- _DESCRIPTION OF THE TASK_
All records are to be printed exactly as they appear.
···
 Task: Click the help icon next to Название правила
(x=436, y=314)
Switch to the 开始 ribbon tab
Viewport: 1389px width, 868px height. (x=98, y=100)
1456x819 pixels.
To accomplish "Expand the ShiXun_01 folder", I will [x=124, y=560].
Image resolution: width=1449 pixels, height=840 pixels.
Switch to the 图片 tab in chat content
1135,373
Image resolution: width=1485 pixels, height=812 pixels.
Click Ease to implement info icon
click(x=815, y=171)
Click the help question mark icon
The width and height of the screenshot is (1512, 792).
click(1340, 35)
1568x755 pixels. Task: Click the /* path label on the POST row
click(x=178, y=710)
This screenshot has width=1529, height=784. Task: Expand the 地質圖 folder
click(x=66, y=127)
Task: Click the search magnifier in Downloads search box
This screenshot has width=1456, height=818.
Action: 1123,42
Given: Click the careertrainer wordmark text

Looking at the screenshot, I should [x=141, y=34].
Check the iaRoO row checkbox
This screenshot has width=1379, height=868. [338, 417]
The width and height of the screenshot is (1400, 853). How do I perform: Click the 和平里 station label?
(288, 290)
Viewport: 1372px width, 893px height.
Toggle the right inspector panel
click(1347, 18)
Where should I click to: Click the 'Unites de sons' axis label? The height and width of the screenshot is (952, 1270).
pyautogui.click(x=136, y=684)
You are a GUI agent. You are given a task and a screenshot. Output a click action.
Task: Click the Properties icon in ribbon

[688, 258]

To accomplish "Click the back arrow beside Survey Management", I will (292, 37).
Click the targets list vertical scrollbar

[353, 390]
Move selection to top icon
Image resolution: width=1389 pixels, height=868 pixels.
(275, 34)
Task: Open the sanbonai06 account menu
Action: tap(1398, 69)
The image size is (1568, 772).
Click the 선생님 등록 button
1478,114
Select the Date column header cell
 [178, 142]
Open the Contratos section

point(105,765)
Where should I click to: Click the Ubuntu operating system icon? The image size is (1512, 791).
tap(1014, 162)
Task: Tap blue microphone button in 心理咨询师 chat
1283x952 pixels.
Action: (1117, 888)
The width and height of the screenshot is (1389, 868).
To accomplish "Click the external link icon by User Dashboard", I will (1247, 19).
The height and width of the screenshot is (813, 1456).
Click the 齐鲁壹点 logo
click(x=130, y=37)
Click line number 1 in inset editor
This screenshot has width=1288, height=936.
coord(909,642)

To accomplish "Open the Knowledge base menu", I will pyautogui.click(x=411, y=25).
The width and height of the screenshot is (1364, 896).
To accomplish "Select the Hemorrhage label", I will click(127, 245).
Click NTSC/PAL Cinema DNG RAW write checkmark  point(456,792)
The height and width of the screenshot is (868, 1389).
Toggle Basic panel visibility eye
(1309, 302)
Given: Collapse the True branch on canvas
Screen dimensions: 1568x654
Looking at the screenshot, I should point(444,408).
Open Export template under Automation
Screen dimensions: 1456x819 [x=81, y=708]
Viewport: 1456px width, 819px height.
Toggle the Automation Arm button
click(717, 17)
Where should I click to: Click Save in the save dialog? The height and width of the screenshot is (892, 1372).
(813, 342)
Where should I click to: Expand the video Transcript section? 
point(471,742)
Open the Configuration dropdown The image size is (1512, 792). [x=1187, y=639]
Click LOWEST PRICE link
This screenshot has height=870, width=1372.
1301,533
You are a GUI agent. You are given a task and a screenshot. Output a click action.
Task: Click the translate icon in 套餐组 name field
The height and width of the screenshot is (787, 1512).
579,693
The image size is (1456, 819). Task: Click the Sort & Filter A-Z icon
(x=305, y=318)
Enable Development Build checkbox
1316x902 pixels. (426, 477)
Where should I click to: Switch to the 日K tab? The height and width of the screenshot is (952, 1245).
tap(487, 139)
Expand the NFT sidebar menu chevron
···
- _EXERCISE SOLUTION_
 Task: Click the help icon next to Название правила
(x=436, y=314)
Switch to the 开始 ribbon tab
Viewport: 1389px width, 868px height. (x=98, y=100)
1456x819 pixels.
To accomplish "Expand the ShiXun_01 folder", I will [x=124, y=560].
Image resolution: width=1449 pixels, height=840 pixels.
Switch to the 图片 tab in chat content
1135,373
Image resolution: width=1485 pixels, height=812 pixels.
Click Ease to implement info icon
click(x=815, y=171)
Click the help question mark icon
The width and height of the screenshot is (1512, 792).
click(1340, 35)
1568x755 pixels. Task: Click the /* path label on the POST row
click(x=178, y=710)
This screenshot has width=1529, height=784. Task: Expand the 地質圖 folder
click(x=66, y=127)
Task: Click the search magnifier in Downloads search box
This screenshot has width=1456, height=818.
Action: 1123,42
Given: Click the careertrainer wordmark text

Looking at the screenshot, I should [x=141, y=34].
Check the iaRoO row checkbox
This screenshot has width=1379, height=868. [338, 417]
The width and height of the screenshot is (1400, 853). How do I perform: Click the 和平里 station label?
(288, 290)
Viewport: 1372px width, 893px height.
Toggle the right inspector panel
click(1347, 18)
Where should I click to: Click the 'Unites de sons' axis label? The height and width of the screenshot is (952, 1270).
pyautogui.click(x=136, y=684)
You are a GUI agent. You are given a task and a screenshot. Output a click action.
Task: Click the Properties icon in ribbon

[688, 258]

To accomplish "Click the back arrow beside Survey Management", I will (292, 37).
Click the targets list vertical scrollbar

[353, 390]
Move selection to top icon
Image resolution: width=1389 pixels, height=868 pixels.
(275, 34)
Task: Open the sanbonai06 account menu
Action: tap(1398, 69)
The image size is (1568, 772).
Click the 선생님 등록 button
1478,114
Select the Date column header cell
 [178, 142]
Open the Contratos section

point(105,765)
Where should I click to: Click the Ubuntu operating system icon? The image size is (1512, 791).
tap(1014, 162)
Task: Tap blue microphone button in 心理咨询师 chat
1283x952 pixels.
Action: (1117, 888)
The width and height of the screenshot is (1389, 868).
To accomplish "Click the external link icon by User Dashboard", I will (1247, 19).
The height and width of the screenshot is (813, 1456).
Click the 齐鲁壹点 logo
click(x=130, y=37)
Click line number 1 in inset editor
This screenshot has width=1288, height=936.
coord(909,642)

To accomplish "Open the Knowledge base menu", I will pyautogui.click(x=411, y=25).
The width and height of the screenshot is (1364, 896).
To accomplish "Select the Hemorrhage label", I will click(127, 245).
Click NTSC/PAL Cinema DNG RAW write checkmark  point(456,792)
The height and width of the screenshot is (868, 1389).
Toggle Basic panel visibility eye
(1309, 302)
Given: Collapse the True branch on canvas
Screen dimensions: 1568x654
Looking at the screenshot, I should point(444,408).
Open Export template under Automation
Screen dimensions: 1456x819 [x=81, y=708]
Viewport: 1456px width, 819px height.
Toggle the Automation Arm button
click(717, 17)
Where should I click to: Click Save in the save dialog? The height and width of the screenshot is (892, 1372).
(813, 342)
Where should I click to: Expand the video Transcript section? 
point(471,742)
Open the Configuration dropdown The image size is (1512, 792). [x=1187, y=639]
Click LOWEST PRICE link
This screenshot has height=870, width=1372.
1301,533
You are a GUI agent. You are given a task and a screenshot. Output a click action.
Task: Click the translate icon in 套餐组 name field
The height and width of the screenshot is (787, 1512).
579,693
The image size is (1456, 819). Task: Click the Sort & Filter A-Z icon
(x=305, y=318)
Enable Development Build checkbox
1316x902 pixels. (426, 477)
Where should I click to: Switch to the 日K tab? The height and width of the screenshot is (952, 1245).
tap(487, 139)
Expand the NFT sidebar menu chevron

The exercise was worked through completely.